In the pouring rain on Saturday night, nearly 1,000 people trickled into the long-empty corner space at 17th and Valencia streets for a new exhibition, “HOME,” that features works that examine housing, identity and urban development.
It was the first time in four years the corner had seen a crowd that size.
“It was incredible, on a rainy night, just having that corner glowing, full of people flowing in and out of it,” said Renée DeCarlo, owner of the Drawing Room, the art gallery and studio that curated the exhibition and opened up on Jan. 13 at the former spot of Harrington Galleries, where the lights have been off since 2020.
“People came out and they dealt with parking, they drove around and around the block, and they figured it out,” DeCarlo said.
The exhibition marks the return of the Drawing Room to the Mission, too: In 2022, the Drawing Room moved away from its location on 23rd Street to the Richmond District, due to deteriorating conditions on the block.
DeCarlo went on to host a temporary art space on Valencia Street between 18th and 19th streets — that space had sat empty for two years at that point, and it’s now a LiveFit gym. That series lasted for 15 months, until April 2023.
DeCarlo reached a short-term lease with the landlord until the end of March, but would like to stay for three years, she said. To make it work, however, the gallery will have to rely on receiving donations from people who want to be “walking home at night, seeing the building is illuminated, and [feeling] safer.”
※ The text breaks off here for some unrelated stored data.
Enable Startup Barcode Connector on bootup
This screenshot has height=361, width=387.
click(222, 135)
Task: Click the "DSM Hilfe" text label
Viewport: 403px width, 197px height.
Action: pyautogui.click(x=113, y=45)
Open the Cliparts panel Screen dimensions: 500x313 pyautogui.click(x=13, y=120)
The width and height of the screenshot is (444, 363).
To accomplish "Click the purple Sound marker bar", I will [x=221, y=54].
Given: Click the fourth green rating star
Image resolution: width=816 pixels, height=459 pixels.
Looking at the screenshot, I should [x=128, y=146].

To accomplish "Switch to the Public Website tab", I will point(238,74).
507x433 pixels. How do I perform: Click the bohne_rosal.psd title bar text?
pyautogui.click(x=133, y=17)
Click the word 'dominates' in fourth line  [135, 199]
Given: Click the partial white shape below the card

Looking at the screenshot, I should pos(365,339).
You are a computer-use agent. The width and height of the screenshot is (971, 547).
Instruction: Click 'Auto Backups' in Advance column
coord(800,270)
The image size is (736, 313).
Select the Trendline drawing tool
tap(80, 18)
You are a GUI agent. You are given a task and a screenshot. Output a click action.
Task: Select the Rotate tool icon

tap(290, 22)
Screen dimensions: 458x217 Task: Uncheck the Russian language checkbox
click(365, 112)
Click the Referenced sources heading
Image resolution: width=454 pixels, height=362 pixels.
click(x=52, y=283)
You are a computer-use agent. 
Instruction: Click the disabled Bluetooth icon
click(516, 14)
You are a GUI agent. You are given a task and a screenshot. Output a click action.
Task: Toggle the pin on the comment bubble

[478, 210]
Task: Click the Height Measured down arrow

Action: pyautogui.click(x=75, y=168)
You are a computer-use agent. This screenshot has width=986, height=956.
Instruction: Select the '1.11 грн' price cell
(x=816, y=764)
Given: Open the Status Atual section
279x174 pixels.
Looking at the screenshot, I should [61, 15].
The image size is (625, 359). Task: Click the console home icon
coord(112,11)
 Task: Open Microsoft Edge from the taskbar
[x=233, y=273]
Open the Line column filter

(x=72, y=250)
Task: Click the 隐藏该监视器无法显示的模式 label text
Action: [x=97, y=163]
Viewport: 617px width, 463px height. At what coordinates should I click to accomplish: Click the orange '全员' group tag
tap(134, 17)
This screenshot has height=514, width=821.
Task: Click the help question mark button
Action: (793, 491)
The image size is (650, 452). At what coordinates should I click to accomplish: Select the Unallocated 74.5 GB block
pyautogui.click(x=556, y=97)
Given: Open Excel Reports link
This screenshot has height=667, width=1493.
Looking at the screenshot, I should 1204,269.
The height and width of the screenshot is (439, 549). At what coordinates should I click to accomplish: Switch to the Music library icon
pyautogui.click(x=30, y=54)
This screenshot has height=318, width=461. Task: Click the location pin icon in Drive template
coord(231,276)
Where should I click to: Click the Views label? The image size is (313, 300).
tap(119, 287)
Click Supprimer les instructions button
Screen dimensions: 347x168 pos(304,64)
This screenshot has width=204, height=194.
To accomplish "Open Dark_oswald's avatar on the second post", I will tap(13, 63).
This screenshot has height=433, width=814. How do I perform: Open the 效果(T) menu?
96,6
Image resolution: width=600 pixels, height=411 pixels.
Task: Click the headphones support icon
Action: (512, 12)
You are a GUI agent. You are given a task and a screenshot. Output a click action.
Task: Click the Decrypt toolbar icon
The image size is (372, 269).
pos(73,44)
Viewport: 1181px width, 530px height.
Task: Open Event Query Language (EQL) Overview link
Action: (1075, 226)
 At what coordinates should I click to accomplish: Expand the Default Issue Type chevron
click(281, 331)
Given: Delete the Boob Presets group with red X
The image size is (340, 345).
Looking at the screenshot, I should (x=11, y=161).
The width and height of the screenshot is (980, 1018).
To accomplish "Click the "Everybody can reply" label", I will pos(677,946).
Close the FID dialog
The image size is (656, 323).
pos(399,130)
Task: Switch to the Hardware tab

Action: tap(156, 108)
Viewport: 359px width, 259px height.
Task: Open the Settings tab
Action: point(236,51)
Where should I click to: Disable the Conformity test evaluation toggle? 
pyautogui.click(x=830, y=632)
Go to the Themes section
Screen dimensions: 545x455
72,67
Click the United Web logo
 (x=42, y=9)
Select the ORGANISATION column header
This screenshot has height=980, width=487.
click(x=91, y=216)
“I really believe in the power of this kind of space impacting a much bigger thing,” DeCarlo said. “The most amazing thing is the impact it will have on the businesses around us.”
The free exhibition “HOME,” which runs from until Feb. 11, features more than 135 artists’ works around the theme of home, curated into smaller topics, such as the architecture of homes, the disparities of having or not having a home, and the ephemeral beings that make home home. All of the pieces are for sale.
Fittingly, the space reminds DeCarlo of an actual home, too, as it still shows traces of being a car garage, with visible parking-spot designations on the concrete. But, after being empty for four years, DeCarlo said, making it an art space requires lots of work: Scraping the graffiti off, prepping the walls for hanging art, and replacing the broken windows beneath the plywood.
“We try to curate chaos in a beautiful way,” DeCarlo said.
“HOME” is the first of two exhibitions during the Drawing Room’s short-term lease on Valencia Street. The next, “Women Rising 2024,” will be shown at both the Mission and Richmond locations.
The Drawing Room will also kick off an artist talk series this Thursday from 5 to 7 p.m., which DeCarlo created because “so many artists have never shown before, never sold before, never had an opportunity to talk about their work before.”
DeCarlo’s goal, she said, is to create an in-between art space, not a high-end gallery but also not a museum, but a place that “fosters the ground-floor grassroots level art movement that’s happening, especially in San Francisco.”
“The only way to document [these movements] is to expose it and show it,” DeCarlo said.
The HOME exhibition is located at 599 Valencia St. It’s free and open to the public from Thursday to Sunday, 11 a.m. to 7 p.m.
Lower the rent and they will come.
Keep it low, and they will stay.
I am so glad this is happening! I loved this space when it was over near 20th, and cannot wait to get the time to visit this new location. And great news to have that huge space in use, keep it going!
Make people feel safe and they will come.
No mention of it being a used furniture store for many many years.
I’m confused by the repeated statement that this space has been vacant since 2020. I viewed and bought furniture from Harrington’s, in this location, as recently as 2022, and their website gives no indication that they’ve closed or moved from 599 Valencia.